I got off the elevator blindly meandered into the lobby. Stunned again.  The proverbial kick to the nuts after I had already been knocked on the ground.  I heard my heart pounding in my head, the blood swooshing in my ears.  Nothing. That was it.  Not even a severance. I could have fought it but I would have lost.  And I had no money to defend myself.  And the CEO had me by the short hairs. I had violent daydreams filled with revenge fantasies.   I’ve since let it go because I know that contempt kills.

The Lesson(s):

I’m grateful for the experience. It taught me more about myself than any other experience save my father’s diagnosis with ALS.  Powerful. It’s now years later and I thank God I had this experience because I survived. I learned from it and I kept on going. I didn’t die, nothing blew up, and I survived well.  In my mind it was the worst case scenario and I lived through the other side.   I know that no outside force can make me do anything I don’t want to. I am the master of my own fate.  This experience propelled me into entrepreneurial endeavors because I swore I would never…ever work for anyone ever again. I would never give anyone control over my destiny.  Previously I would look to the company I worked at or my business partner for guidance and money making opportunities.  Now I focus on my strengths and make things happen on my own.  I am beholden to nobody.  I’m also tremendously grateful for what I have, and I give thanks to the people that surround me.  I’ve seen what others do in Machiavellian manner. That’s not me. I shower my employees with praise.  In the past I didn’t do this. Then I got my assed kicked and swore I would never treat my employees the way I was treated.  Grateful. Experiencing that and knowing you can survive is what helps you shed fear, and fear will kill you.

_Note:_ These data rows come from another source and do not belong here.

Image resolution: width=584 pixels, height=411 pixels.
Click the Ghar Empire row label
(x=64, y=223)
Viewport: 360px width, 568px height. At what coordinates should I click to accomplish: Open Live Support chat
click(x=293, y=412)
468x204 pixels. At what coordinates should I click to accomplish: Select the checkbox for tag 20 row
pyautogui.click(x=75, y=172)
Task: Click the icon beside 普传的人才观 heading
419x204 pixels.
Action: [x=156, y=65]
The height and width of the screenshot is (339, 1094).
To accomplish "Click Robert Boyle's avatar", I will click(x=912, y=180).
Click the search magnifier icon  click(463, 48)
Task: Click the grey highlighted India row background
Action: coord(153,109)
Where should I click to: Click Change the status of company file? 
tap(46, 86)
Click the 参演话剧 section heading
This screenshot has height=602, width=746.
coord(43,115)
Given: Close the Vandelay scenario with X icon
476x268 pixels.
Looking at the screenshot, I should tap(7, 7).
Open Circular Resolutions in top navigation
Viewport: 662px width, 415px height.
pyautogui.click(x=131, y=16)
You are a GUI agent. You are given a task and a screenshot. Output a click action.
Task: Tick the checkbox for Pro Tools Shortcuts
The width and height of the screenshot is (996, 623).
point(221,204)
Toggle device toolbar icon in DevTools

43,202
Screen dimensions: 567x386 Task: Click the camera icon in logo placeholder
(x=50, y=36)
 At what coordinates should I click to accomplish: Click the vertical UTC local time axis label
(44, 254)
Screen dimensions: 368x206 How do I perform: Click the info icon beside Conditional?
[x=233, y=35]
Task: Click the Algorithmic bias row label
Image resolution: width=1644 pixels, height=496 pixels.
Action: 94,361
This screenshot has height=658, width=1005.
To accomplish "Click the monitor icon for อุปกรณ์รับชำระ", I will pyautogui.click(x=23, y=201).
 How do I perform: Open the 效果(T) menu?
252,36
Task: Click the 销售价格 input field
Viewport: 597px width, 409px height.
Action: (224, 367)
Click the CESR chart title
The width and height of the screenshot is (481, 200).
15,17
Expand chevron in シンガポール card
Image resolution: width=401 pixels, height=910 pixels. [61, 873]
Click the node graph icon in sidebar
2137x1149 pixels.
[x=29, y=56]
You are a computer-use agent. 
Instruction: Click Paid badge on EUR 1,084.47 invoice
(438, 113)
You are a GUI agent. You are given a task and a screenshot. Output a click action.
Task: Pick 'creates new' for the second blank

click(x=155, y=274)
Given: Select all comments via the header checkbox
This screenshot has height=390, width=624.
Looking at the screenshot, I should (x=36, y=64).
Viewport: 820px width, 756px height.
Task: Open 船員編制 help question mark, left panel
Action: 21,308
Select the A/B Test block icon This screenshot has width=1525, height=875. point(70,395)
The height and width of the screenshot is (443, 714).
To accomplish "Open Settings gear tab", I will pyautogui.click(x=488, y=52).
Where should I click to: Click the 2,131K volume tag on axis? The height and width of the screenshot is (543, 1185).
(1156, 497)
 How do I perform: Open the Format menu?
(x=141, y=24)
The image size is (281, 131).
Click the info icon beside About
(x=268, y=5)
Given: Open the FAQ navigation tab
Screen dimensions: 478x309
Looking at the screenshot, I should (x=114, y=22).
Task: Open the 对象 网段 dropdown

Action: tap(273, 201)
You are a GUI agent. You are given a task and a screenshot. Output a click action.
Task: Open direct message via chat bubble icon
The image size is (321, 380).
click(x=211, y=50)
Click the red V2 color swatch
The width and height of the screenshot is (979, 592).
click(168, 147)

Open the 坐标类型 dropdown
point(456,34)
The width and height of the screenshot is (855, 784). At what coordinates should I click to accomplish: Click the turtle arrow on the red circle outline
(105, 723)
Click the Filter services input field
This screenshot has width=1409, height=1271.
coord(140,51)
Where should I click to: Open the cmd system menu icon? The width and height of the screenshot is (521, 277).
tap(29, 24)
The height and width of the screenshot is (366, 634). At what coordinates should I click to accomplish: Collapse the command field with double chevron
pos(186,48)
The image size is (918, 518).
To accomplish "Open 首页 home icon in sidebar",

Because I’m a loser, and because I’ve had my ass kicked and because I have scar tissue, I don’t sweat the small stuff. I also focus on improving myself daily so that I never have to be reliant on anyone else for my own success.  At that job I looked  to others for more money and more responsibility instead of just closing more business and showing him by my actions that I should be promoted. I can see this now, but I was blind to my own blindness then. I know I can survive anything you throw at me.

I’m fearless.

We don’t waste time seeing what the competition does, we plow our own path.  I know myself better than I ever have. I know what my strengths are and how I can profit from them in a start-up environment as a true entrepreneur.  I aggressively focus on my biggest ideas because anything less would be falling short of the standards I set for myself.   Silverback provides big solutions for big companies doing big things.  I don’t panic. I don’t freak out.  If I never got my ass kicked I would have still been a “sales manager”…not a Founder and CEO.

So if you’ve just gotten your ass kicked. Get up, wipe the blood off your face and thank God for this lesson.  Be grateful for your scar tissue, learn from it, and take that first step forward.  I know I did.  My head is bloodied, but unbowed. 

So let’s hear it – are you a loser too? Have you had your ass kicked before? Has it helped, or hurt you?  Share below.